■ Stored items:
########################################
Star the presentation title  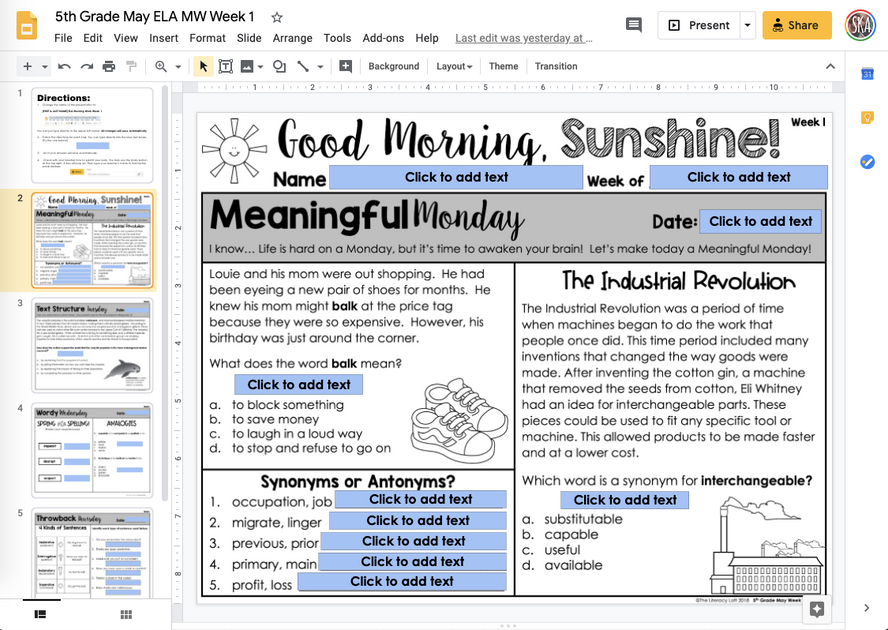(274, 16)
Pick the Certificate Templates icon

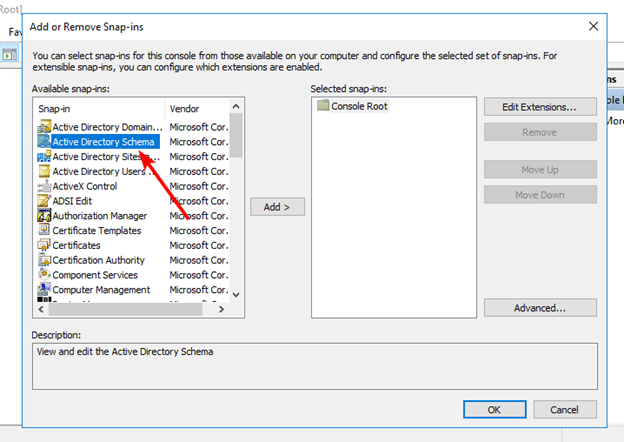44,231
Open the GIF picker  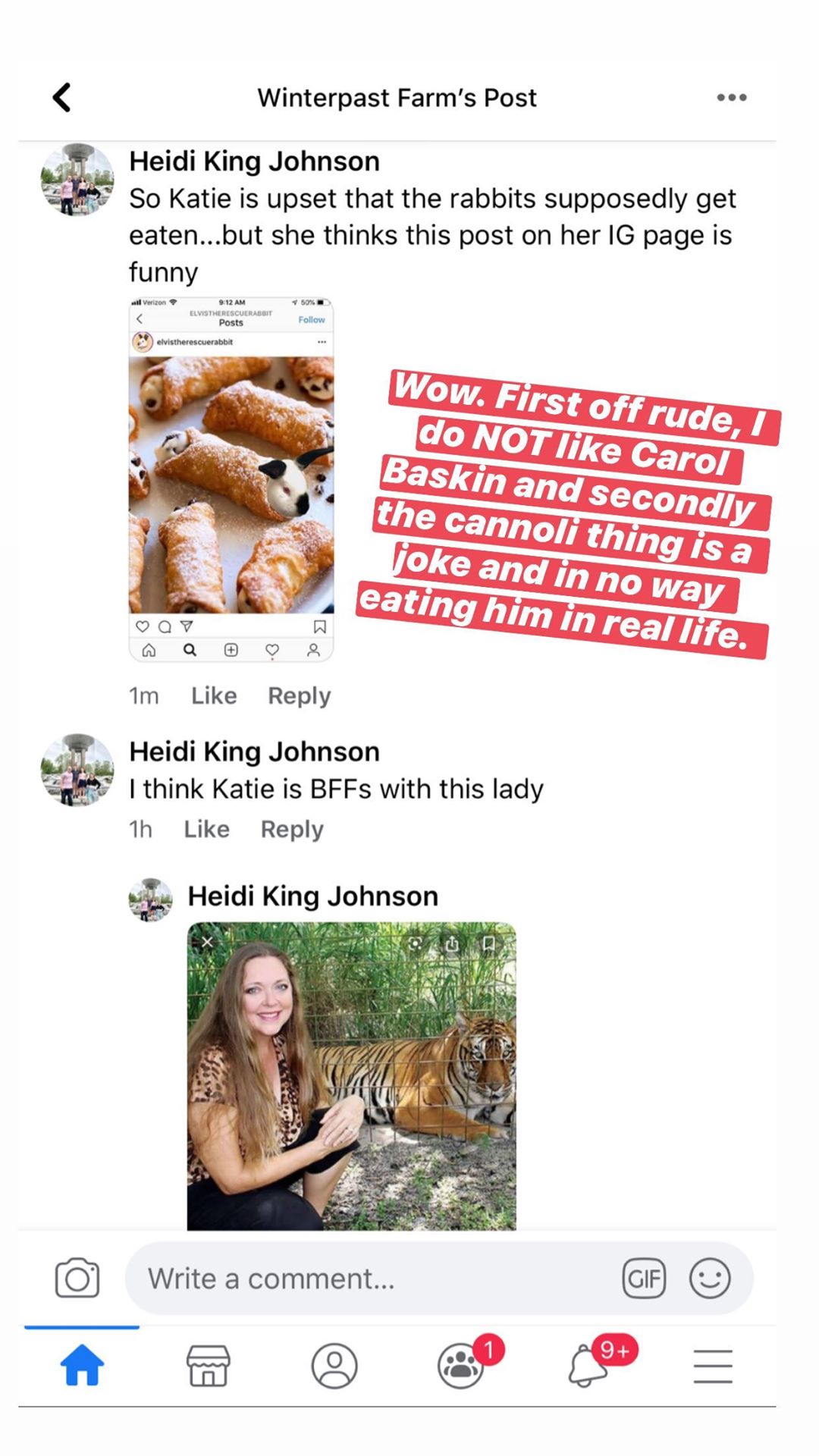click(644, 1278)
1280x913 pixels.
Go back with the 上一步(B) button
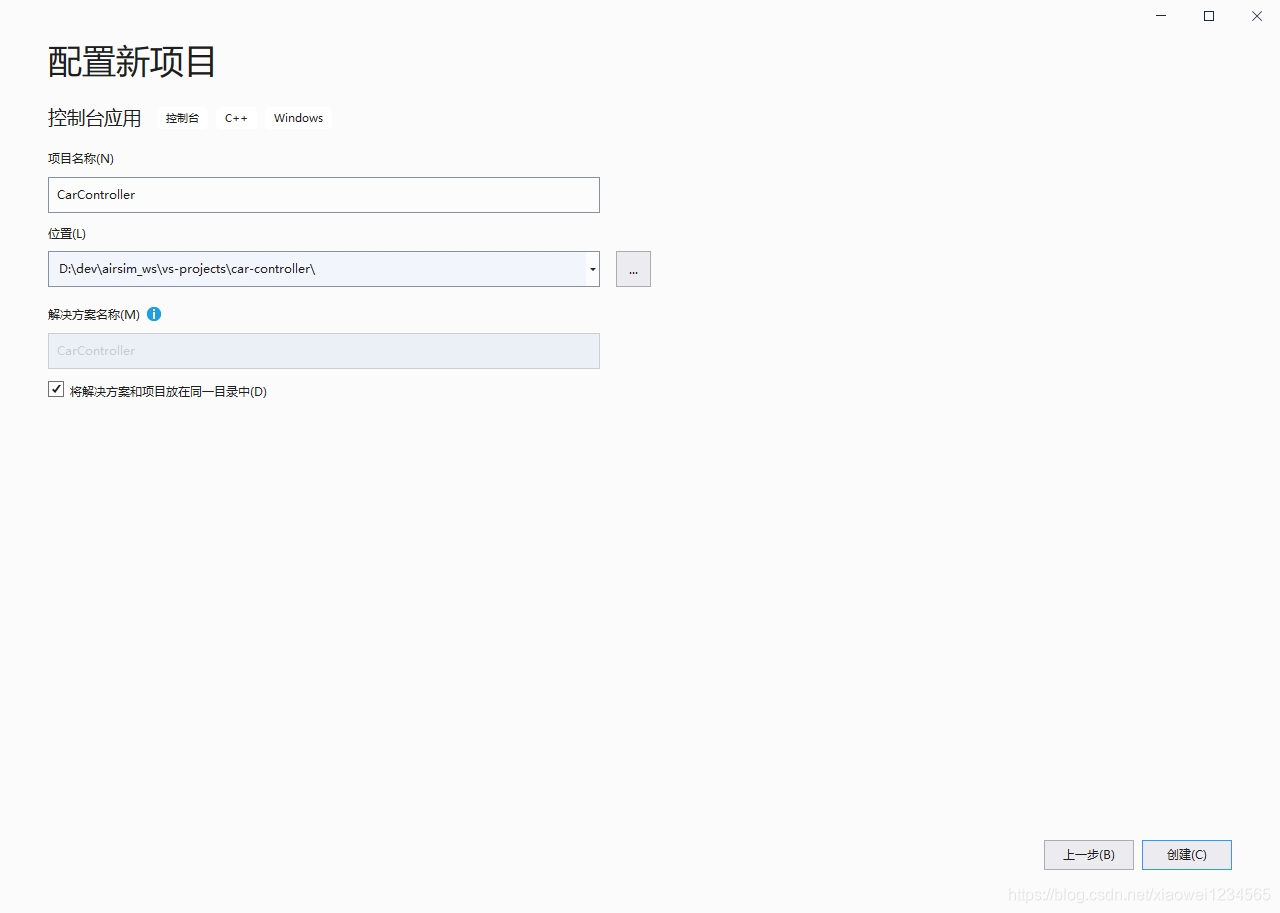[x=1089, y=855]
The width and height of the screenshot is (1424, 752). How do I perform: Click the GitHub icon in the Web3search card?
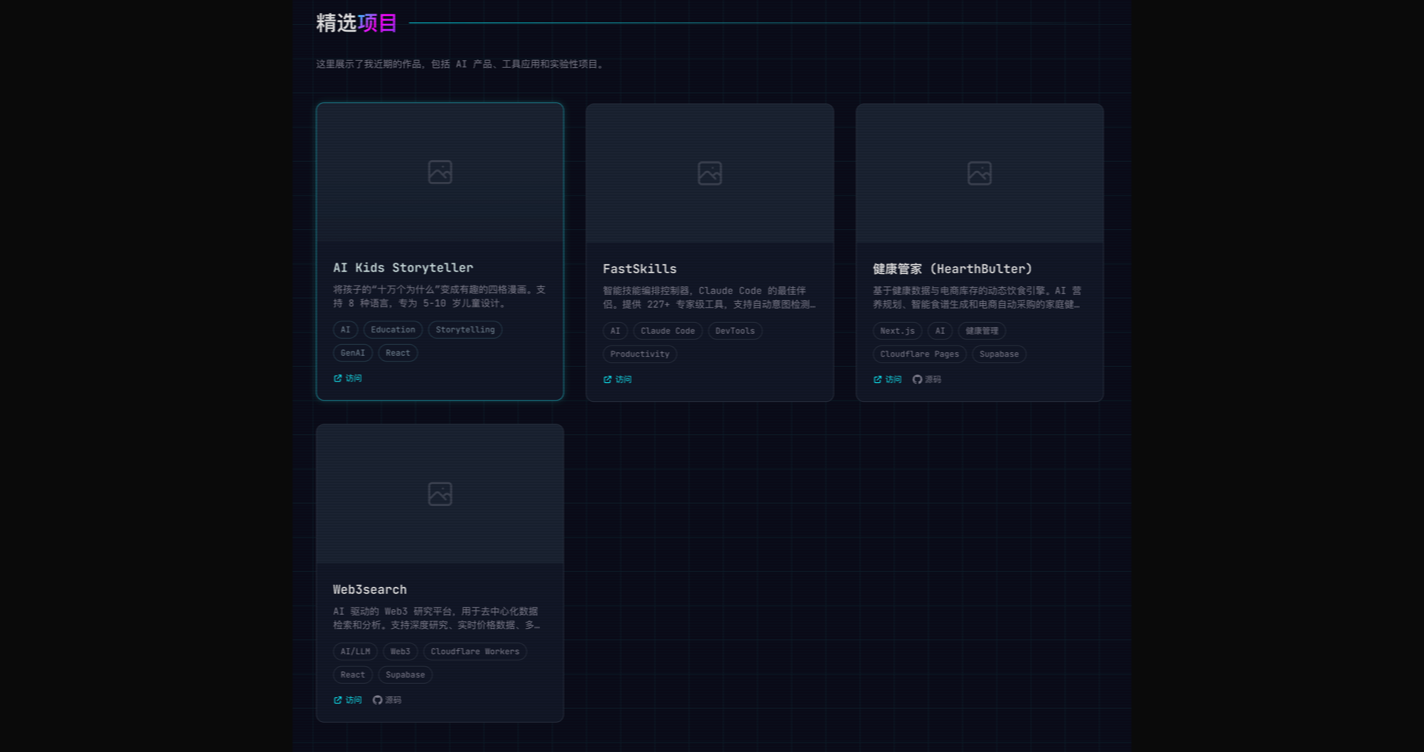point(377,701)
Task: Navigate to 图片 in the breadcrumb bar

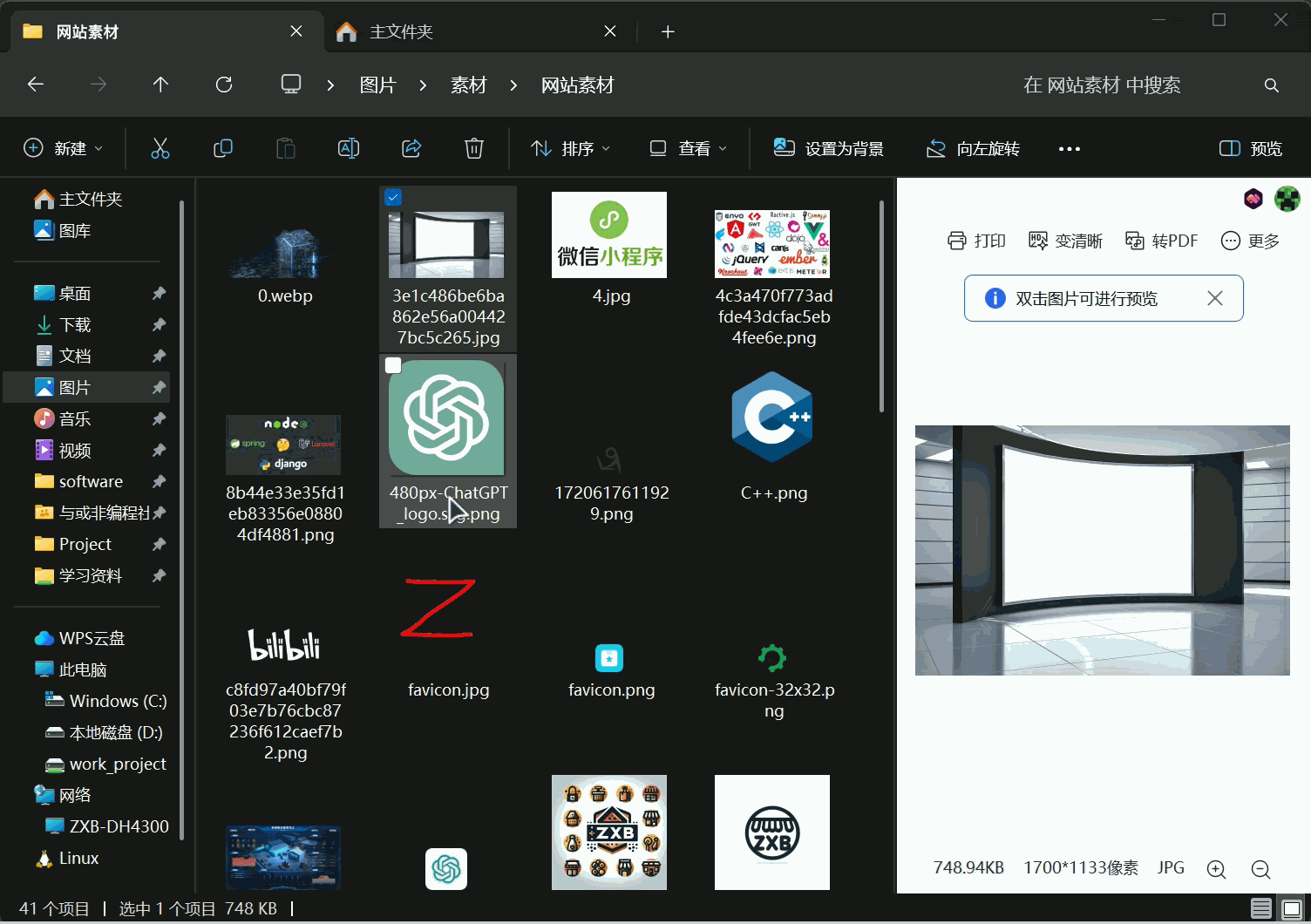Action: [x=377, y=85]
########################################
■ Aim of the exercise:
From the line containing "Go back with the 上一步(B) button" to the last line of the records above, return each line exactly, both ends included, and nothing more. Leave out the pictures.

■ Solution to this task:
Go back with the 上一步(B) button
[x=1089, y=855]
The width and height of the screenshot is (1424, 752). How do I perform: Click the GitHub icon in the Web3search card?
point(377,701)
Task: Navigate to 图片 in the breadcrumb bar

Action: [x=377, y=85]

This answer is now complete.